##### TASK INPUTS
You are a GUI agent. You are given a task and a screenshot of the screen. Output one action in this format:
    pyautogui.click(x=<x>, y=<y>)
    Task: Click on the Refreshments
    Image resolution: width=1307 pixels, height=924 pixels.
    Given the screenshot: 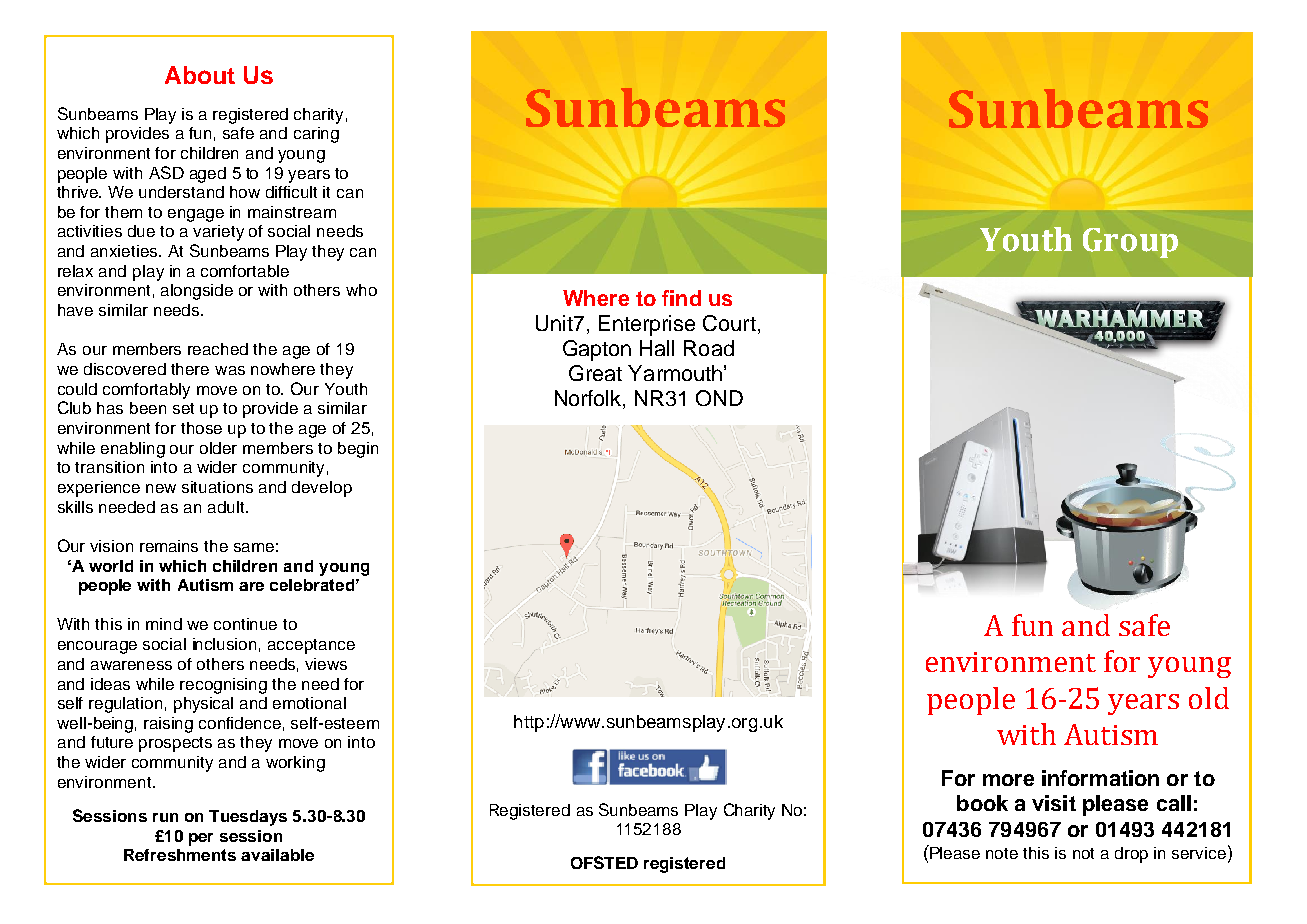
##########
Turn all the data above into a numbered list with one line per item, skipping any blank lines. Leave the picture out of your answer.

• EXPECTED ANSWER:
1. You are a GUI agent. You are given a task and a screenshot of the screen. Output one action in this format:
2.     pyautogui.click(x=<x>, y=<y>)
3.     Task: Click on the Refreshments
4.     Image resolution: width=1307 pixels, height=924 pixels.
5.     Given the screenshot: 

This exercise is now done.